Reports of the death of inflation that swirled around the middle of the year were greatly exaggerated, the fourth straight month of rising retail prices has confirmed. Figures released on Monday pegged consumer price index inflation, the central bank’s preferred gauge of prices, at a 14-month high.
The inflation index was driven by that ubiquitous and important protein source, pulses. In an increasingly affluent, or at any rate less poor country, prices of pulses and meat are becoming critical drivers of overall inflation, and the central bank will be keeping a beady eye on them in the months ahead. On a wholesale basis, we are still in deflation zone, but by a lot less than in previous months. Here too, food inflation has played the key role.

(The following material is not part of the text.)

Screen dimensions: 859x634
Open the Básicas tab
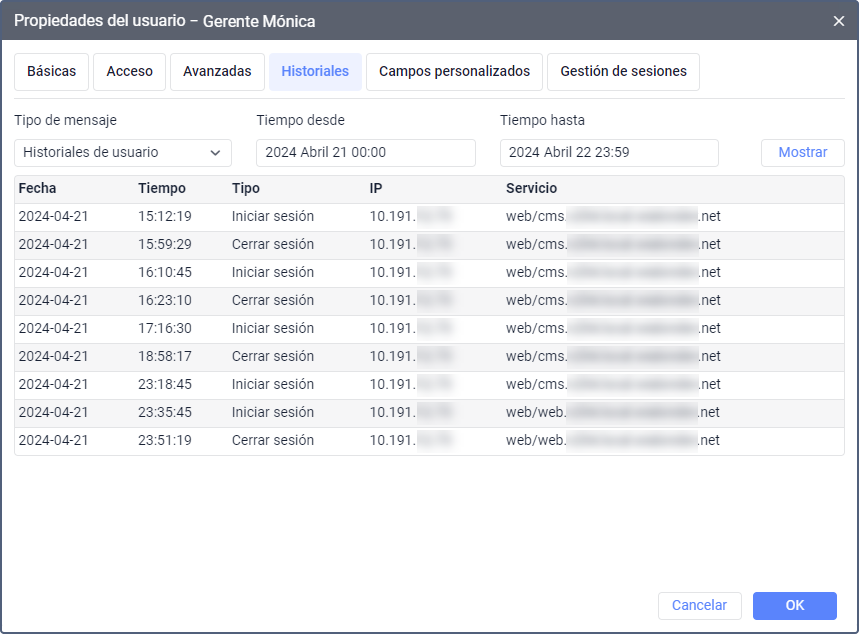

The Reserve Bank of India has cut rates by 1.25 percentage points this year, including a surprisingly large slash in September. There are signs that the rate cuts have delivered their tonic to the economy: The index of industrial production rose by its fastest pace in five years in October, even if it was helped by a favourable base effect and the festive season spike. Anecdotally, industrialists speak of better demand for trucks and light commercial vehicles, usually a sign that a true recovery is around the corner.
There was a view in September that the central bank had frontloaded its rate cuts; indeed, it stayed put earlier this month and the latest inflation numbers will likely ensure that there is no further relaxing of borrowing costs in the short term. There are a couple of strands that make the picture more complicated. The rupee is now trading at near 67 to the dollar with all eyes on the US Federal Reserve, which is poised to raise its rates and suck liquidity out of emerging markets and ensure a stronger dollar.
A weak rupee makes it all the more unlikely that the RBI will cut rates further. The Pay Commission’s largesse to millions of government servants is likely to spur spending, having a positive effect on the economy but also nudging inflation higher. Eyes will also be on the rabi crop, currently being sown, to see if any shortfall in acreage will lead to price spikes. All in all, despite encouragingly low crude oil prices, the risks of inflation remain; those from the glass-half-full school will see a rise in prices as proof that growth is strengthening, but the RBI will always be wary of the unintended consequences of its rate cuts.